業界では「ちゅうす」ないし「いす」と読まれます。
そんな鋳巣の読み方について考えてみます。
音読み、訓読み
小学校で習った音訓を思い出さなければなりません。
音と訓、どっちがどっちなのかパッと判断できませんが、音読みをChinese Reading、訓読みをJapanese Readingと英訳するそうです。
英語の方がわかりやすいですね。
小学校でも中国読み、日本語読みの方が音読み、訓読みよりも小学生にわかりやすいような気がしてきました。
そんな音訓ですが、阿辻京都大学名誉教授1)によると、
「もともと漢字熟語は音読みで読むのが正しいあり方」
とのことです。
「科学」、「論文」、「技術」など、たしかに学術用語は音+音で読むものがほとんどです。
この音+音ルールにあてはめて「鋳巣」を読むと「ちゅうそう」になります。
このように読んでいる方にお会いしたことがありません。
「ちゅうす」は音+訓、「いす」は訓+訓です。
「ちゅうす」のように先に音を読んで、後に訓を読むのを重箱読みといい、これはどうやらレアケースのようです。

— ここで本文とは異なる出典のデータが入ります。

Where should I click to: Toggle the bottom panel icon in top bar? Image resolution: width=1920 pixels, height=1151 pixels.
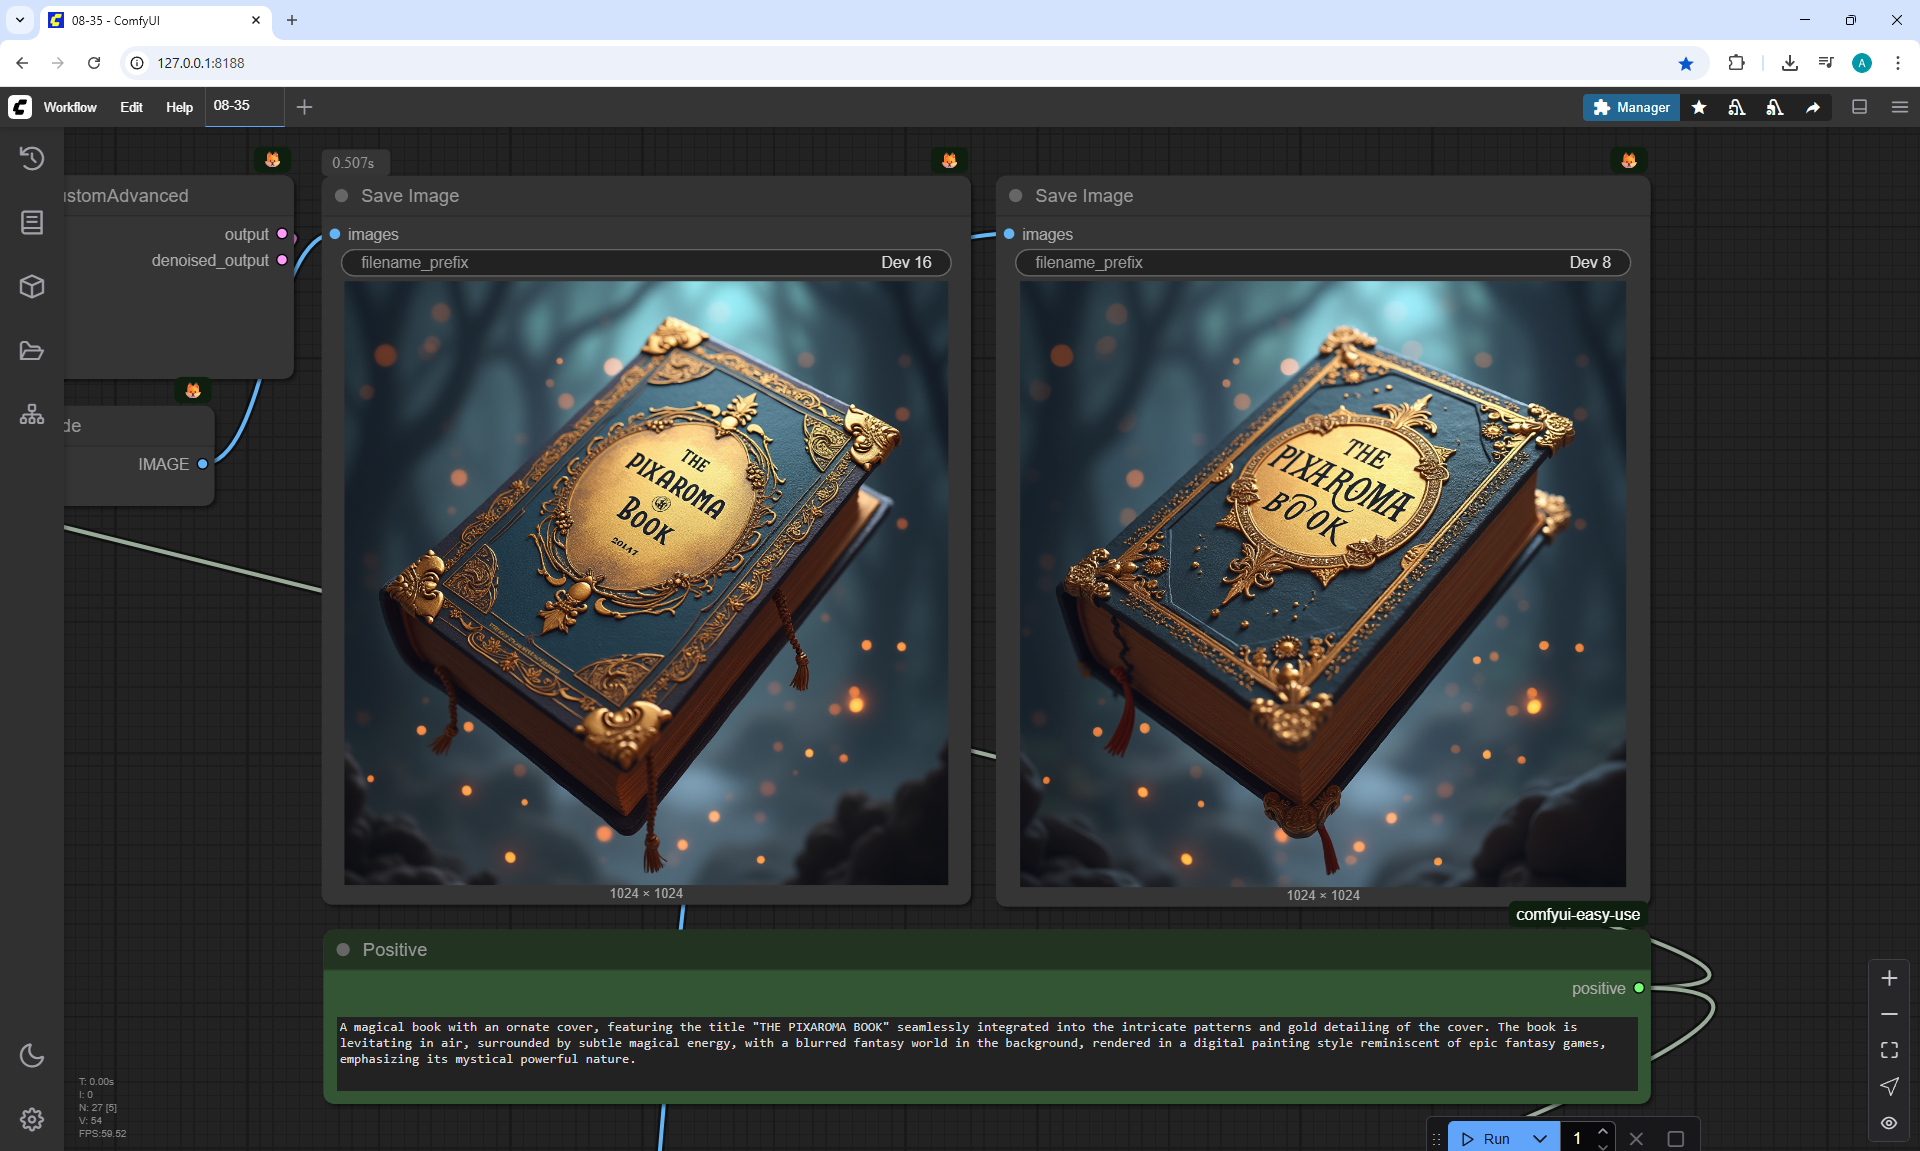[x=1860, y=107]

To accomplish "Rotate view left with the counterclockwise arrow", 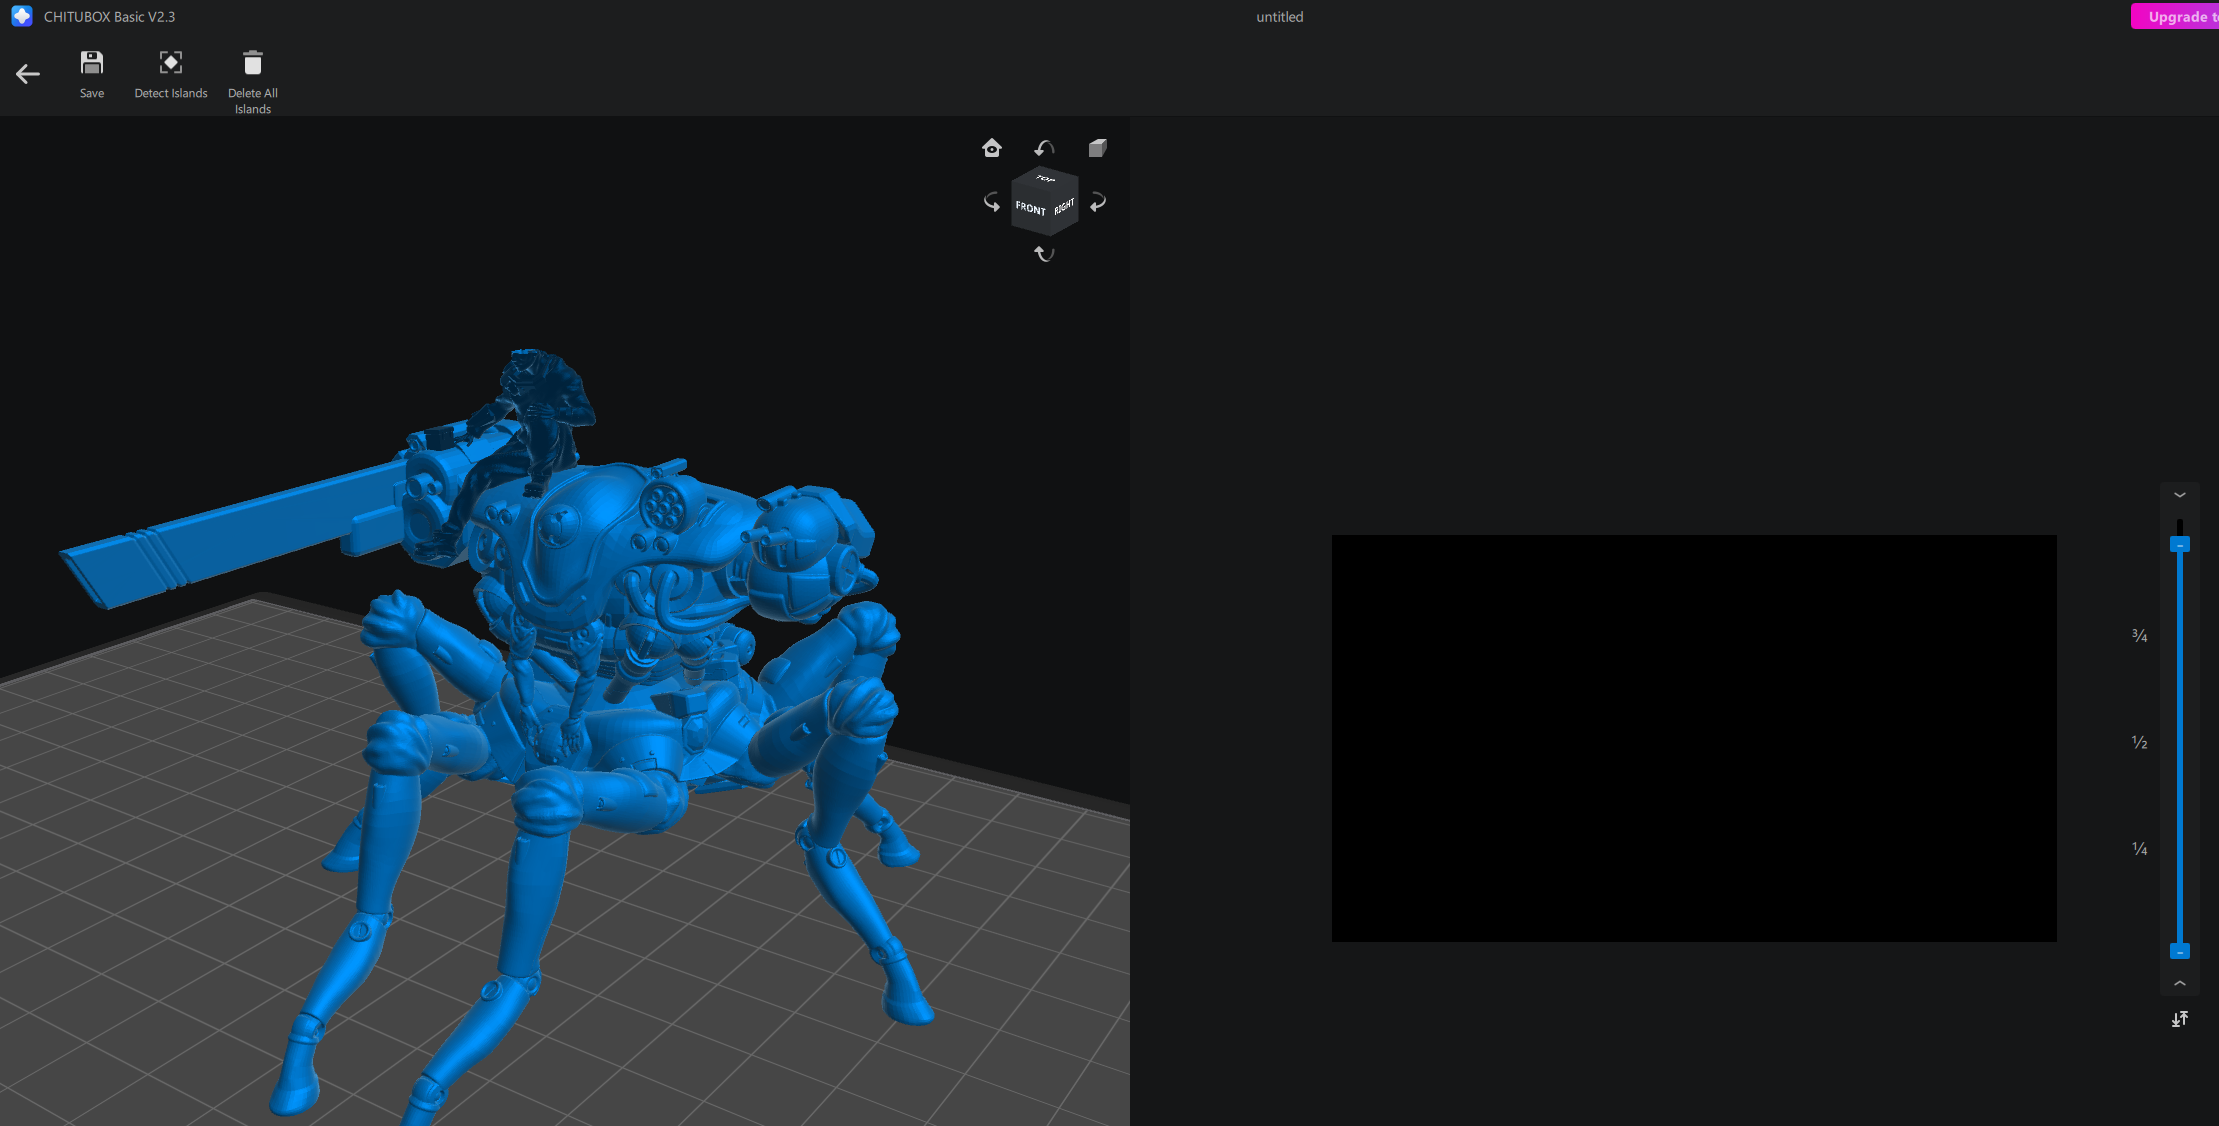I will (991, 202).
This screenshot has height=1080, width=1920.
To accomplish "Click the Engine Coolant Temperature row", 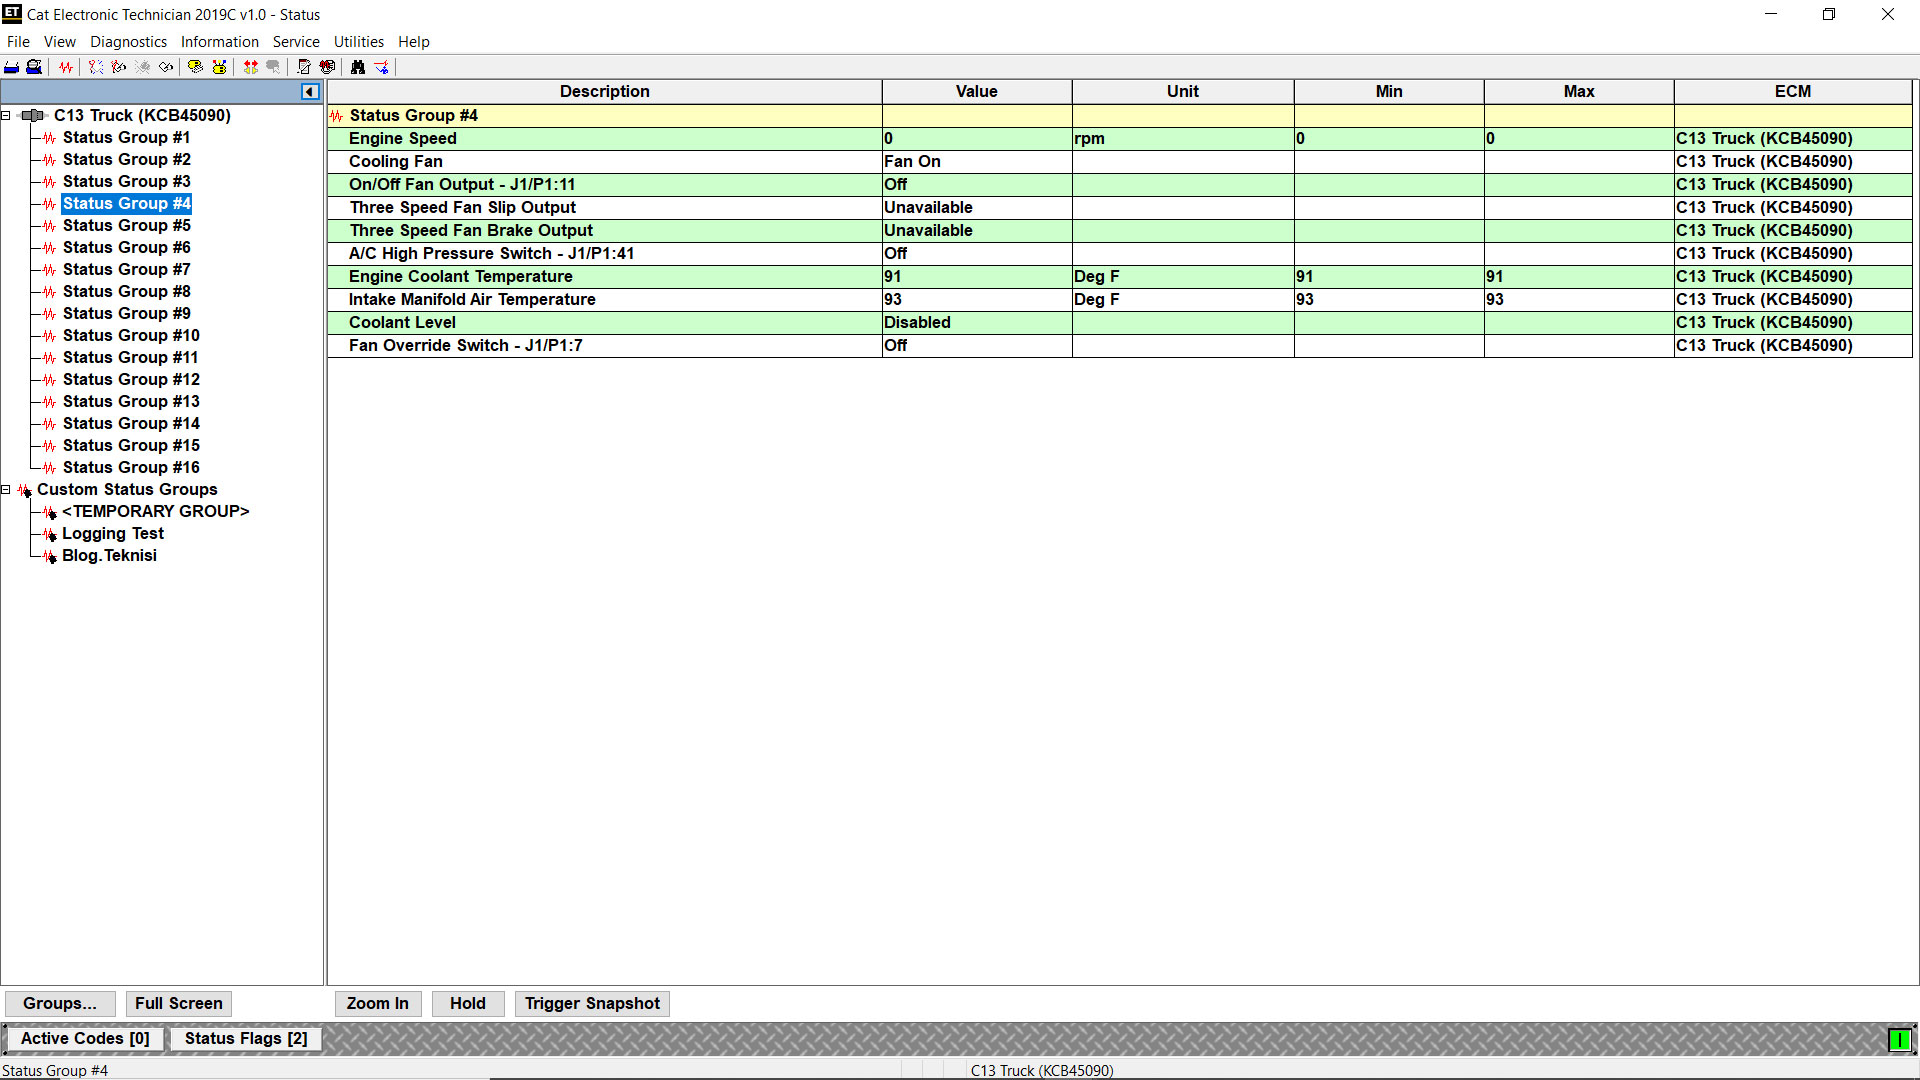I will (x=461, y=277).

「いす」は訓+訓読みとなり、この関係は比較的よくあります。
私も小学校時代に音+音か訓+訓が多い、と習ったような気がします。
それが正しいとすると「いす」という読み方は一般的です。
ただ、重箱読みが正しくないかと言われればそうではなく、先ほどの阿辻京都大学名誉教授によると、
「重箱読みは、漢字の熟語を耳で聞いたときに少しでもわかりやすくするための変則的な読み方」
とありますので、「ちゅうす」と読む気持ちはわかります。
「いす」と聞くと身近な「椅子」を連想してしまいます。
したがって、鋳造でできた巣をわかりやすく「ちゅうす」と読むのも納得できます。
ちなみに「鋳」がつくのは用語をみると以下のような関係になります。
たしかに日本語のルールに沿っています。
音+音タイプ
- 鋳造 ちゅうぞう
- 鋳鉄 ちゅうてつ
- 鋳塊 ちゅうかい
- 鋳鋼 ちゅうこう
訓+訓タイプ
- 鋳物 いもの
- 鋳型 いがた
では鋳造業界での読み方の実際はどうでしょうか。
アルミニウム鋳造を扱う技術者と話していると、読み方の肌感として、比率はちゅうす:いす=9:1ぐらいです。
「ちゅうす」が市民権を得ているような感じがします。
結局、鋳巣の読み方は何が適切か迷いますが、正直「ちゅうす」でも「いす」でもどちらでもいいと思います。
私は相手が「ちゅうす」と言えば「ちゅうす」と言いますし、「いす」と言えば「いす」と言います。
そのときそのときで日本語、ひいては学術用語は変化していきますのでうまく意思疎通がとれればそれでいいのです。